Grayscale analysts, meanwhile, maintain their forecast that Bitcoin could reach a new all-time high by the first half of 2026.

This tension between short-term exhaustion and long-term optimism has defined crypto market sentiment throughout the week.

The AI revolution requires the energy of entire cities

While crypto markets consolidate, another force is reshaping the global resource landscape. Artificial intelligence has become a major consumer of planetary resources. Research indicates that by 2025, AI could become the world’s most resource-intensive technological sector. 

Its carbon footprint is already estimated to match that of New York City, producing between 32.6 and 79.7 million tons of CO₂ annually.

Global AI energy consumption has reached 23 gigawatts, surpassing the total energy use of Bitcoin mining. At the same time, AI systems consume between 312.5 and 764.6 billion liters of water per year,comparable to the annual consumption of the entire global bottled water market. 

In regions surrounding major data centers, wholesale electricity prices have increased by as much as 267% over the past five years.

Geopolitical transformation of finance

Against this backdrop, global central banks are accelerating a shift away from traditional dollar dependence. Record gold purchases reflect a broader dedollarization trend. Regulators increased gold acquisitions by 28% in the third quarter, purchasing a total of 220 tonnes. 

Notably, 66% of these purchases were not recorded in official IMF statistics, raising concerns about transparency and hidden reserve accumulation.

Central bank gold purchases

Central bank gold purchases reveal a huge gap between official data and expert estimates. Source: Money Metals

Independent estimates suggest that China is quietly building gold reserves that could exceed 5,000 tonnes, double the officially reported figure. The People’s Bank of China disclosed purchases of just five tonnes in the third quarter, bringing reported reserves to 2,303 tonnes, but analysts believe the true numbers are significantly higher.

Technological sovereignty as a new battlefield

Technology policy is increasingly intersecting with geopolitics.
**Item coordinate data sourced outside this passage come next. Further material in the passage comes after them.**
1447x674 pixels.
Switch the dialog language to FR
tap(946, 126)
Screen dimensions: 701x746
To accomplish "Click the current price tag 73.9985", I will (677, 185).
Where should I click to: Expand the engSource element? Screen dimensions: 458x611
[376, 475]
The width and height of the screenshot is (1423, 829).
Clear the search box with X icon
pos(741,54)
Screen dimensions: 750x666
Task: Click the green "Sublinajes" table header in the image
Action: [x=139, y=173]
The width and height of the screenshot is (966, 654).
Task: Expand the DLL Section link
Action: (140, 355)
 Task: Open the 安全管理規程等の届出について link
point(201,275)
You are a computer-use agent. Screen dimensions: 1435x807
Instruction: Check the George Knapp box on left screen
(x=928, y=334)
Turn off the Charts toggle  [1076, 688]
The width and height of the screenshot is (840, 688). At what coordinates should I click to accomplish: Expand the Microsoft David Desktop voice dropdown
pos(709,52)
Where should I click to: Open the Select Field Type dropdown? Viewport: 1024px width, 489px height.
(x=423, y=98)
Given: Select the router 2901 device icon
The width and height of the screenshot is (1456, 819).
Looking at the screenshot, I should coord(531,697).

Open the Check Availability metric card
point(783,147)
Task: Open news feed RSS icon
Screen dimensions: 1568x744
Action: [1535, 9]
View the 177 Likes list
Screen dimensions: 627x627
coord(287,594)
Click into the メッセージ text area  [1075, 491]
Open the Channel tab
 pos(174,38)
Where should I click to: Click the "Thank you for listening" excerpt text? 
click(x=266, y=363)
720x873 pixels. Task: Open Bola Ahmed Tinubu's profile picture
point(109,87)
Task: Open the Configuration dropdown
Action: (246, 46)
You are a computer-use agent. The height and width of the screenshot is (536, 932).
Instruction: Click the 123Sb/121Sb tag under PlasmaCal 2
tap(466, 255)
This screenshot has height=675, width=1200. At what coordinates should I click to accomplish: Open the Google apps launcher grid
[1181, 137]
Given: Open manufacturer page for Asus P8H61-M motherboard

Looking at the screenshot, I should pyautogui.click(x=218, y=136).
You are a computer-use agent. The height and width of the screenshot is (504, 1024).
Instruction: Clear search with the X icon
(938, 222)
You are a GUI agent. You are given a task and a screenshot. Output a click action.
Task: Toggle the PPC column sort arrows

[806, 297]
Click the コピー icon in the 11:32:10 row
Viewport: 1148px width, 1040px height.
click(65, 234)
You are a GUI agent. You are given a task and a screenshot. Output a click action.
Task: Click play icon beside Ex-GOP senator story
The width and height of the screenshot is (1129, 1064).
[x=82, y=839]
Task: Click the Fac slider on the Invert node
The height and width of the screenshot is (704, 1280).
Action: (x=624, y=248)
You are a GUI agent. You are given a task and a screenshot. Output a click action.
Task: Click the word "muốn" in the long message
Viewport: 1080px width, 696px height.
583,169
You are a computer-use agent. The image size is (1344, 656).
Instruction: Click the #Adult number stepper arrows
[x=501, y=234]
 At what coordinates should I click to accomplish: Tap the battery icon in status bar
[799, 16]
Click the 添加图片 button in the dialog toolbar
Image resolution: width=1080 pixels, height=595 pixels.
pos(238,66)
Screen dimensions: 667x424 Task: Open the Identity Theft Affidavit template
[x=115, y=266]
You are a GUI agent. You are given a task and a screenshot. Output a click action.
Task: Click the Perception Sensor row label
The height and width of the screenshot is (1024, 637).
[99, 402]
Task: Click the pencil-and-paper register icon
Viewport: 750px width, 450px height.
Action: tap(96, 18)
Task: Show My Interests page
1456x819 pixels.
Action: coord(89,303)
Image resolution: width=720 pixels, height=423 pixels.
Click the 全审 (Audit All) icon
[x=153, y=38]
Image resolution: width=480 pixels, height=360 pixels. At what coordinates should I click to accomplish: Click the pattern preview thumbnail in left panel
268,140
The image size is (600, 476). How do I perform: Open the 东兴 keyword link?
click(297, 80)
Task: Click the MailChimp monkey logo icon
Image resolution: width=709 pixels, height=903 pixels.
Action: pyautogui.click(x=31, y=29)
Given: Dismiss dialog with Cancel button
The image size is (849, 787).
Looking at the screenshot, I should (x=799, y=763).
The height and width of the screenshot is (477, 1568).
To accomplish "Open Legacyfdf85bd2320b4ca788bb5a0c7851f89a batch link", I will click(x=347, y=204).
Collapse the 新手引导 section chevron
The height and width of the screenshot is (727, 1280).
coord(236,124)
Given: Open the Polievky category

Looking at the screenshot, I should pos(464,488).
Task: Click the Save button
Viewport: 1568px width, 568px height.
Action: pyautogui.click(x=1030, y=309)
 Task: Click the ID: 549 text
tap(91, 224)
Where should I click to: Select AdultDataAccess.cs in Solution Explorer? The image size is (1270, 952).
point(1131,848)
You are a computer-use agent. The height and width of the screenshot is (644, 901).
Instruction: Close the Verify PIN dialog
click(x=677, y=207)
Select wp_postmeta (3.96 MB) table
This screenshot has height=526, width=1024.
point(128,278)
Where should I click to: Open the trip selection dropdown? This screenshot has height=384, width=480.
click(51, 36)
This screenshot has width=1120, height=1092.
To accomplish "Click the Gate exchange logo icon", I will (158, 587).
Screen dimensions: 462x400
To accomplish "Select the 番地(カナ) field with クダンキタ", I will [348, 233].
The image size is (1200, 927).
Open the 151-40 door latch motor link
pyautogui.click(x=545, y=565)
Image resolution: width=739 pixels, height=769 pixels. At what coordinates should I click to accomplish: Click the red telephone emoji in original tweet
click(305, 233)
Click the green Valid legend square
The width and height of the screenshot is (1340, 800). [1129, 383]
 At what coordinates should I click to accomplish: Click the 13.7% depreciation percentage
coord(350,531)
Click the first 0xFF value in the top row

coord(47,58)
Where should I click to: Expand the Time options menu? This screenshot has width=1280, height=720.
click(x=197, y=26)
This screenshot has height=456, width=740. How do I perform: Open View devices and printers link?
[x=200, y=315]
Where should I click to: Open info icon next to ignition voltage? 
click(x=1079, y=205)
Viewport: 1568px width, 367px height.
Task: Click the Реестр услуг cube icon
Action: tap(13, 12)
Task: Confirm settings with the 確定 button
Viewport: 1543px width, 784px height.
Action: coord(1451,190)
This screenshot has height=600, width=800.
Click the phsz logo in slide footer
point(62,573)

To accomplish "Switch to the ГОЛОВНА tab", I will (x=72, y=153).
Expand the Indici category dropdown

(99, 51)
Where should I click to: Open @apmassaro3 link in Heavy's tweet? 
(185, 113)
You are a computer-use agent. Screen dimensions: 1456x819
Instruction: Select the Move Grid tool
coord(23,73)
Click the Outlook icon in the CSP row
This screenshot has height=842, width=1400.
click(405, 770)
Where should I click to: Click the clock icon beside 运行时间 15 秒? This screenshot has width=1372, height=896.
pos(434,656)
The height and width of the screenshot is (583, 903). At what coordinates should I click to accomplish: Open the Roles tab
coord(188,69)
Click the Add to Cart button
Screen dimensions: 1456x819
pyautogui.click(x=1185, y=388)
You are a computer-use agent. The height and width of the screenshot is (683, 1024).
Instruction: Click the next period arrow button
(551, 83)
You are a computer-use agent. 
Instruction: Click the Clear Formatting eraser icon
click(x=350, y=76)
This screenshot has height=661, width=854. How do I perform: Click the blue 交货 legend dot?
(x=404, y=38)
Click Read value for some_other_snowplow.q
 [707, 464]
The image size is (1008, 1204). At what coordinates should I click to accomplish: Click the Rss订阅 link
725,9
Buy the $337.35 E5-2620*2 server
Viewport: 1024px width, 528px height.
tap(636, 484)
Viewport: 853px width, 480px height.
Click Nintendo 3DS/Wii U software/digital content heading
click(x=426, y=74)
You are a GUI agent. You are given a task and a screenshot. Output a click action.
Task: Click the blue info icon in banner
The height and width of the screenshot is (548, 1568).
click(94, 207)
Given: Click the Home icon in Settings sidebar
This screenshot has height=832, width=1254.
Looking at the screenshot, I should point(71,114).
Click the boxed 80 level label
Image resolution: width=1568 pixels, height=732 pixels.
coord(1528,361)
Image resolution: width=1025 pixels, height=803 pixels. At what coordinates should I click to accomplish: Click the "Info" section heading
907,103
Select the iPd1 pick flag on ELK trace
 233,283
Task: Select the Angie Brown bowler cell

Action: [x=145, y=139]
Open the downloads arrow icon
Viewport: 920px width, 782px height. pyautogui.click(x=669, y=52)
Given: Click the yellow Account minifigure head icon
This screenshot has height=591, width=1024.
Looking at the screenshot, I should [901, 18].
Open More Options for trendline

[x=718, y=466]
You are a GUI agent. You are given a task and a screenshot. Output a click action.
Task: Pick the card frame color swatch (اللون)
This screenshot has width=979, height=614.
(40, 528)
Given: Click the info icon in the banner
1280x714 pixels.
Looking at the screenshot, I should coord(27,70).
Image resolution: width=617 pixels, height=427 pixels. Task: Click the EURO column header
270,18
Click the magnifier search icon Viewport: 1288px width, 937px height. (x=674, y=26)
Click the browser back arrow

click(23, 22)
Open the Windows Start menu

U.S. sanctions have created a multibillion-dollar domestic market for AI chips in China. Shares of MetaX Integrated Circuits surged 693% on their first trading day, raising nearly $600 million, while Nvidia’s share of the Chinese AI accelerator market has fallen from 95% to nearly zero.

Experts warn that digital sovereignty will define the next generation of global leaders. Countries must retain control over cryptography and digital identity systems; without this, they risk losing sovereignty over data, AI infrastructure, and long-term strategic autonomy. 

Looking ahead, quantum computing is expected to break much of today’s cryptography between 2030 and 2035, forcing a fundamental rethinking of blockchain and AI security architectures.